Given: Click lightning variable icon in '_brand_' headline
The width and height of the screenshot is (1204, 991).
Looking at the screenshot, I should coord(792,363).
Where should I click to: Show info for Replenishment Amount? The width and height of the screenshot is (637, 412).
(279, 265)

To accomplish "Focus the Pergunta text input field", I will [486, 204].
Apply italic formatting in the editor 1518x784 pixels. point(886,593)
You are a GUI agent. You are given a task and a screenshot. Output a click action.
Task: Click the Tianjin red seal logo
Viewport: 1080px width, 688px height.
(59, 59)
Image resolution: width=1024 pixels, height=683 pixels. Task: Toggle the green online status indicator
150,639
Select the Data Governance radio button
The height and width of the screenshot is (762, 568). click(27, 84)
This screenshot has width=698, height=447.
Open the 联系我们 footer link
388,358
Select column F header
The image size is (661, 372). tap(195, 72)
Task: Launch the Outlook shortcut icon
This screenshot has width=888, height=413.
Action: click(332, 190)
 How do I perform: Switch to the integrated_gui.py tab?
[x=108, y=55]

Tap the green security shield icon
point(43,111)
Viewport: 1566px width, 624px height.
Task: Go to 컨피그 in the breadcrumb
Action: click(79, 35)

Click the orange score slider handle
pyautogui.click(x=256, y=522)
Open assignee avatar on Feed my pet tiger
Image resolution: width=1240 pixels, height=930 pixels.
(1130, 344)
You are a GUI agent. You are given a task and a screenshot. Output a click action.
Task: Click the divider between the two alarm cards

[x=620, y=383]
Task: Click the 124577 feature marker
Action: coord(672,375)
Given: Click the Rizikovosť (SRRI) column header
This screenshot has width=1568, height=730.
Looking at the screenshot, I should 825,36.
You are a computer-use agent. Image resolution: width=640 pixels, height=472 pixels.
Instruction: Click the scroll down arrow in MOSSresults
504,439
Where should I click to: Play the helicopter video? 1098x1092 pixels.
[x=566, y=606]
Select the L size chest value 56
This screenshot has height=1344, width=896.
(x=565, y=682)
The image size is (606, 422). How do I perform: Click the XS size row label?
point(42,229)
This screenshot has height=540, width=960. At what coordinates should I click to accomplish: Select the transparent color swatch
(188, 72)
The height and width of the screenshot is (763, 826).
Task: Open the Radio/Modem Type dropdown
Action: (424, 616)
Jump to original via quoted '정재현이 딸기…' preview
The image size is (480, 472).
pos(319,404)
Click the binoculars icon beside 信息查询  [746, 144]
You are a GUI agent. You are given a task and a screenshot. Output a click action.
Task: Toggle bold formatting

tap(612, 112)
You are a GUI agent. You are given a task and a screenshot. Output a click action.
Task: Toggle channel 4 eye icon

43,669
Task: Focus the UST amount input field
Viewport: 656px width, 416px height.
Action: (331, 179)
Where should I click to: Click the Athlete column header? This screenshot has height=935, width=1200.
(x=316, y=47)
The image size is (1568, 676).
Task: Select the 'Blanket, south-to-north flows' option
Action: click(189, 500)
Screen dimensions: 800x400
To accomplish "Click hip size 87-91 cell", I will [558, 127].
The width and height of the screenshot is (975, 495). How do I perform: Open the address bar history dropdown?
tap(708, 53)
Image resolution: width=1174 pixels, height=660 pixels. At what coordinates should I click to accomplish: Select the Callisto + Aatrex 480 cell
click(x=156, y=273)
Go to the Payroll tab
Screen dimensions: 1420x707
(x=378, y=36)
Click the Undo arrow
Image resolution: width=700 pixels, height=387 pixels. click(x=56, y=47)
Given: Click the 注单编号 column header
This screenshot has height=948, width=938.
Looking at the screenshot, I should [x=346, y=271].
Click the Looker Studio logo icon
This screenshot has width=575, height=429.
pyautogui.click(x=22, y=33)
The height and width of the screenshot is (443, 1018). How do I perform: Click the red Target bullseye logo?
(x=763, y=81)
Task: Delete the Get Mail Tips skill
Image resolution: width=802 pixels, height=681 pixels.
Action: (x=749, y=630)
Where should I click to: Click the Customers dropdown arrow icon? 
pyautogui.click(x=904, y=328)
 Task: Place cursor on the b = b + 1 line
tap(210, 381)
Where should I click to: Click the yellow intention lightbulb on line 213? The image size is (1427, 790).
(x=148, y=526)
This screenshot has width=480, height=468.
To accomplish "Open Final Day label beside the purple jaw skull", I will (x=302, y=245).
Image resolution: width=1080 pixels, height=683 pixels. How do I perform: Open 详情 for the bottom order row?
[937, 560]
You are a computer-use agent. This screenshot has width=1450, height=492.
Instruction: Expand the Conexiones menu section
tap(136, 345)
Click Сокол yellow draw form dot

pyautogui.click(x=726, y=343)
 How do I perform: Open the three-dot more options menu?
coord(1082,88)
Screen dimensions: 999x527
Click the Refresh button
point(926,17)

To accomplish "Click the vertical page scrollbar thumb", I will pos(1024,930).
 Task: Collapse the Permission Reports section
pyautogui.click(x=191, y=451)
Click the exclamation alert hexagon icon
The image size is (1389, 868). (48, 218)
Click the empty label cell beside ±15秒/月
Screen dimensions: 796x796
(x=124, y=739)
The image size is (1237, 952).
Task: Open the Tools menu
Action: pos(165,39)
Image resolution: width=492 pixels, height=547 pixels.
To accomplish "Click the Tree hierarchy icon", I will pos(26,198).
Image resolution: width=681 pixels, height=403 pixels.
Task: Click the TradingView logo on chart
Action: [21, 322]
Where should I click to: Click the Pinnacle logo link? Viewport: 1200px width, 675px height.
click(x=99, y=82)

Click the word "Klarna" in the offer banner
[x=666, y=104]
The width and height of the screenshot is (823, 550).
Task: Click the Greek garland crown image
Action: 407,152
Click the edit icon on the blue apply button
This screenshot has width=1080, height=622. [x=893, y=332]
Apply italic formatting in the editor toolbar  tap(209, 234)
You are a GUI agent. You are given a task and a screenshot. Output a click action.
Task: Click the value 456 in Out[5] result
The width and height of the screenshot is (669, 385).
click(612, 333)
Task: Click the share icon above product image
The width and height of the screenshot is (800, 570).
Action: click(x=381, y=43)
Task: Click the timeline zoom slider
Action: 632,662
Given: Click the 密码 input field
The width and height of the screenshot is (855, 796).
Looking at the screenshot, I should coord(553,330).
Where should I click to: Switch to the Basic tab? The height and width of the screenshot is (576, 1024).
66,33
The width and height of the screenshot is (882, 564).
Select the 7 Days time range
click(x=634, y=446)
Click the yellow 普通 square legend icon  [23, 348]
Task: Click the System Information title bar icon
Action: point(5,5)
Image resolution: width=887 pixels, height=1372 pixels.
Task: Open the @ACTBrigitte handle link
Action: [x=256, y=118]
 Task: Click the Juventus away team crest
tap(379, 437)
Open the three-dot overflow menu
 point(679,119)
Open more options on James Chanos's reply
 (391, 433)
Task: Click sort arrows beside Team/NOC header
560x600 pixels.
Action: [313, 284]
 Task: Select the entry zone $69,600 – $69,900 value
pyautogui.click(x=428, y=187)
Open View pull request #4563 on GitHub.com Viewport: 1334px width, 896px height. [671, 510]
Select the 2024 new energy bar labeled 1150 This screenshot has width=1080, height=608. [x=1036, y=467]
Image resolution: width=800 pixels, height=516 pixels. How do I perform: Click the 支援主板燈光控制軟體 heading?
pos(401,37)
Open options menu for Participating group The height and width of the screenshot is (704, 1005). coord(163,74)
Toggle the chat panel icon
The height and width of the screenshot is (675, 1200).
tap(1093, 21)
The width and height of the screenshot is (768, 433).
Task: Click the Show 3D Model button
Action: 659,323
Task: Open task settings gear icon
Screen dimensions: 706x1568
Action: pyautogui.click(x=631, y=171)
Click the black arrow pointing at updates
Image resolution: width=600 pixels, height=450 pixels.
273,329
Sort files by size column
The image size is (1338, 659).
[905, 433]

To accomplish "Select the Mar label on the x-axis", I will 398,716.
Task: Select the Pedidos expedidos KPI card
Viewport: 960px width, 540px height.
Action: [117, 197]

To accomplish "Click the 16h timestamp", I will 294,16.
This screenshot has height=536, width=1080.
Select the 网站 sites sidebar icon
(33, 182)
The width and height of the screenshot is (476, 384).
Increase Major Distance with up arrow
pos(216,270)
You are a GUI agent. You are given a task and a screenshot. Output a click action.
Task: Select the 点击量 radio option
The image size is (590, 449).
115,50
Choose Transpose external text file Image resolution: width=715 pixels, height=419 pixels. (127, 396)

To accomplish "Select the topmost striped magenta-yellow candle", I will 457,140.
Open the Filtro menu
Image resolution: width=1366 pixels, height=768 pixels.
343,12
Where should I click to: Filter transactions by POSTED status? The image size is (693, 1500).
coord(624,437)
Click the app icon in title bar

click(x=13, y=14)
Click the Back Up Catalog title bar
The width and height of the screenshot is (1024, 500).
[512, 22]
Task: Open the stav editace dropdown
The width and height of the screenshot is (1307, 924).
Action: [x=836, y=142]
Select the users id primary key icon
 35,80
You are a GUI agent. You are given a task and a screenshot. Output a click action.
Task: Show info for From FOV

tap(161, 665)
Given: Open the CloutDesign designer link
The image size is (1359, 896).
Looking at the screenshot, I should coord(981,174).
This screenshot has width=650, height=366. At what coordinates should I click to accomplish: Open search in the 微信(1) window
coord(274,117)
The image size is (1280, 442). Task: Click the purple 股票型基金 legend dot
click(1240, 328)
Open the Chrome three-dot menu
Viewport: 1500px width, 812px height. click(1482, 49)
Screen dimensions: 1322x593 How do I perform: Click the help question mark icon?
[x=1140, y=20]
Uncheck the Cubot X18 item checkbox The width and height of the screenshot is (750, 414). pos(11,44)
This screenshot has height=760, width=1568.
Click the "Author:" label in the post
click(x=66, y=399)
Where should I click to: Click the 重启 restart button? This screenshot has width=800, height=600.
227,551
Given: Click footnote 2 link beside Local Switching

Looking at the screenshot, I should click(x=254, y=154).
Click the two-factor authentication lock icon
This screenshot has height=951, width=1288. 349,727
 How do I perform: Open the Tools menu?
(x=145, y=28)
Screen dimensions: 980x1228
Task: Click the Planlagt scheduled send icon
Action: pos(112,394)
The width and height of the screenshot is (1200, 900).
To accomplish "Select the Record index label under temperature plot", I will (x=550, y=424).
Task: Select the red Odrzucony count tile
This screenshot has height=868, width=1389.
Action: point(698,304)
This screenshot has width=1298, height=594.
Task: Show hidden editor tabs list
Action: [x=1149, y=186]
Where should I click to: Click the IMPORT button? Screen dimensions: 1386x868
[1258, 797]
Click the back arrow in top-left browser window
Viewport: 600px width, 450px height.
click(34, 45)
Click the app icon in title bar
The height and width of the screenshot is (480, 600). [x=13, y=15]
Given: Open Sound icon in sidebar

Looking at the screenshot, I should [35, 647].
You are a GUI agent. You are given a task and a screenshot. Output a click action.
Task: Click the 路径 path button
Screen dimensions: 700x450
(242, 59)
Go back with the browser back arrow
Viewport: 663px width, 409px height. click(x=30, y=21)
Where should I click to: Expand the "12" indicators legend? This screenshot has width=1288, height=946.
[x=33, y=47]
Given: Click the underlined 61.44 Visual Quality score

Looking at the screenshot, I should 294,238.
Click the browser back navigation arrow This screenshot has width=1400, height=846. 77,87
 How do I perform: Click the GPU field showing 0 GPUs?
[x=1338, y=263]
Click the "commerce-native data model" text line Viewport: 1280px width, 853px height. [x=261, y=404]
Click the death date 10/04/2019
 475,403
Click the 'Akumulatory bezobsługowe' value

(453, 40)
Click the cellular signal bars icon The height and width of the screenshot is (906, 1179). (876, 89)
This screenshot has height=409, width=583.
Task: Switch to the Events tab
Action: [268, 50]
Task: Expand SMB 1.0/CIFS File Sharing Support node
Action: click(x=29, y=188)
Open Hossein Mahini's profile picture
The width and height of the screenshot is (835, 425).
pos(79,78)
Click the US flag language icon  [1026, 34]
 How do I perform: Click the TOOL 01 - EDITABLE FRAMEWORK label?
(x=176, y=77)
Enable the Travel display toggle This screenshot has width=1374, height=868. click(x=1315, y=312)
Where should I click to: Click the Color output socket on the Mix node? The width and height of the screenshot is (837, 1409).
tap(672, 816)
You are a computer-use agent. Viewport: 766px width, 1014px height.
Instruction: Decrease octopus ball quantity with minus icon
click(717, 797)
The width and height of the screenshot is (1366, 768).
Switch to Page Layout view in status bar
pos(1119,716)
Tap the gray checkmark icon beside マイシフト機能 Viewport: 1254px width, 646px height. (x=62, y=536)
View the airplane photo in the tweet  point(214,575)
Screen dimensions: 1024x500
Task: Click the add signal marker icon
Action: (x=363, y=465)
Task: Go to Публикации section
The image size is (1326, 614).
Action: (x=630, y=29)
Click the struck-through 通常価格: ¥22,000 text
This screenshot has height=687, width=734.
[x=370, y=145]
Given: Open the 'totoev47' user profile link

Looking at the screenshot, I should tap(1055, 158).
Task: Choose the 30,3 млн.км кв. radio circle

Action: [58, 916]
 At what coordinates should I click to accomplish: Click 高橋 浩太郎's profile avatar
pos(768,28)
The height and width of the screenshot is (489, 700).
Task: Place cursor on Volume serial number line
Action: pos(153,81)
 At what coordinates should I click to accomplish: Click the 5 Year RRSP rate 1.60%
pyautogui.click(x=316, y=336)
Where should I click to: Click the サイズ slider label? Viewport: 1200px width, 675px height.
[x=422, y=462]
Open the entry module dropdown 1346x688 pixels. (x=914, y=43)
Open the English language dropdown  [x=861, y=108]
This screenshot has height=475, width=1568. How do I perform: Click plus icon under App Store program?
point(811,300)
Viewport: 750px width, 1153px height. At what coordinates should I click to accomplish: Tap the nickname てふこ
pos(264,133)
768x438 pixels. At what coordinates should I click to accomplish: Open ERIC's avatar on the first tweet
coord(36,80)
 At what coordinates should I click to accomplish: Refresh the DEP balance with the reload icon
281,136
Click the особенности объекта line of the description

* [EXERCISE REQUIREMENTS] In the listing, count the lines that contain the word "Focus", then give the number and nothing more.

* [ANSWER BELOW] 2